6) Vaginal Speculum Examination
In this examination, a speculum (a cardboard tube) is used to visually inspect the interior of the vagina. The veterinarian will look for any signs of scarring or infection. Discharge from the cervix suggests a uterine infection that will need addressed prior to breeding. 
Trauma from foaling or live cover breeding with a stallion can also result in adhesions or abnormal anatomy, which may pose a risk to normal parturition.
7) Uterine Cytology and Culture
Depending on your mare’s medical history and the findings from the examination, your veterinarian may recommend collecting samples from the uterus to check for inflammation or infection.
After thoroughly cleaning the vulva to avoid contamination, the veterinarian will insert a double-guarded swab through the vagina and cervix into the uterus. The sample collected on the swab will be cultured to determine if pathogenic bacteria are present. 
The swab must be covered to keep it sterile until it reaches the uterus. If the swab is accidentally contaminated by the normal population of microbes within the vagina, a false positive result may be obtained on culture. 
Additionally, a small brush is used to gather cell samples from the uterus for cytology. This sample is examined under a microscope for the presence of bacteria or inflammatory cells, such as neutrophils. 
Mares with cytology results that indicate inflammation have lower pregnancy rates than mares with normal cytology findings. 
8) Uterine Biopsy
If your mare is having difficulty maintaining a pregnancy, a biopsy may be recommended by your veterinarian to further evaluate the uterine tissue. In this procedure, a small sample of tissue is removed from the uterus for examination.
To perform a uterine biopsy, your veterinarian will collect a sample of the uterine lining from the base of one of the uterine horns. This tissue sample will be assessed to determine the endometrium’s ability to support a pregnancy. 
Collecting a tissue sample does not impact the mare’s fertility or ability to conceive, and the procedure is not painful.  The sample is evaluated for markers of inflammation and morphology of the uterine glands. 
The Kenney-Doig Scale is a grading system used to assess uterine biopsy samples from mares. It categorizes the samples into different levels based on the severity of changes observed in the uterine tissue.
- Category I: No significant changes. Mares in this category have an 80-90% chance of carrying a foal to term.
- Category II: Most mares fall into this category, which is divided into two subcategories.
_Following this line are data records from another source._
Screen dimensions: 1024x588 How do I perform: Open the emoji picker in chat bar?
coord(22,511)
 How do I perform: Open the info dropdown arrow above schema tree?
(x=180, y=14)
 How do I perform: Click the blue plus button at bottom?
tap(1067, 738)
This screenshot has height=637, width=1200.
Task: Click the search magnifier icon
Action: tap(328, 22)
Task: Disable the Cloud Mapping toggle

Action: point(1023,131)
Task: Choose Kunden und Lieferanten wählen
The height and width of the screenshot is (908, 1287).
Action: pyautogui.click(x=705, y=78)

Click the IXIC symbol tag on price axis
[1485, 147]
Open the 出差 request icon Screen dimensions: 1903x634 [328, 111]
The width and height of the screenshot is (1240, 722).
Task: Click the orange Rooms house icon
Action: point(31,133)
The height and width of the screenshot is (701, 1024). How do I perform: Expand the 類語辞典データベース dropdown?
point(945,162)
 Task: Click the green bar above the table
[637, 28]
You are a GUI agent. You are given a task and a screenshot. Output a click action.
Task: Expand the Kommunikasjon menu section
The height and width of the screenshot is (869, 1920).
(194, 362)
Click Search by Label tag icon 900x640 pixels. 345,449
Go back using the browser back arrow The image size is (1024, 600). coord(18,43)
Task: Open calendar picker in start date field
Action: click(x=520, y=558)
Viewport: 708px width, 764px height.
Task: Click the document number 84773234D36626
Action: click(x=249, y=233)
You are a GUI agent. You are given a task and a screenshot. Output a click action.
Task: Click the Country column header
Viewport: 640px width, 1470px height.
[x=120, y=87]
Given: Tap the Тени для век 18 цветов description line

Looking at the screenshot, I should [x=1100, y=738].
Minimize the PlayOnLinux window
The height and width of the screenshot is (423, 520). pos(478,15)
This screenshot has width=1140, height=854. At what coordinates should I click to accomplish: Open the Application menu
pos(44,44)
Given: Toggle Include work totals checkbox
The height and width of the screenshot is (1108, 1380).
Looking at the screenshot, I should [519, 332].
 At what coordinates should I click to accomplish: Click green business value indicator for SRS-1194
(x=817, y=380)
Treatment is recommended reduce inflammation and improve classification.
- IIA: Less severe changes with a foaling rate of 50-80%.
- IIB: More severe changes with a foaling rate of 10-50%.
- Category III: Severe changes, often involving periglandular fibrosis, for which there is no treatment. Mares in this category have a less than 10% chance of carrying a foal to term.
Mares can improve their Kenney-Doig Scale category with treatment; however, fibrosis is a permanent condition. 
Management practices and other reproductive abnormalities should be considered for mares in category I or IIA that are still experiencing breeding difficulties.  Category IIB or III mares may still be able to produce embryos that other mares can carry to term through embryo transfer.
Successfully breeding your mare is not a foregone conclusion, with foaling rates often falling below 60%. To assess a mare’s reproductive health and increase the likelihood of a successful pregnancy, ask your veterinarian to conduct a breeding soundness exam (BSE).
This comprehensive evaluation involves:
- Gathering the mare’s medical history and reproductive background
- Conducting a physical assessment to ensure her overall health and suitability for pregnancy
- Thorough examination of the reproductive tract via transrectal palpation, ultrasound, and other diagnostic techniques
While not required for each mare in every breeding season, a BSE is especially important for maiden mares, senior mares, and those experiencing fertility issues. With the results of your mare’s breeding soundness exam, you can make informed decisions and take appropriate measures to support successful breeding and the birth of a healthy foal.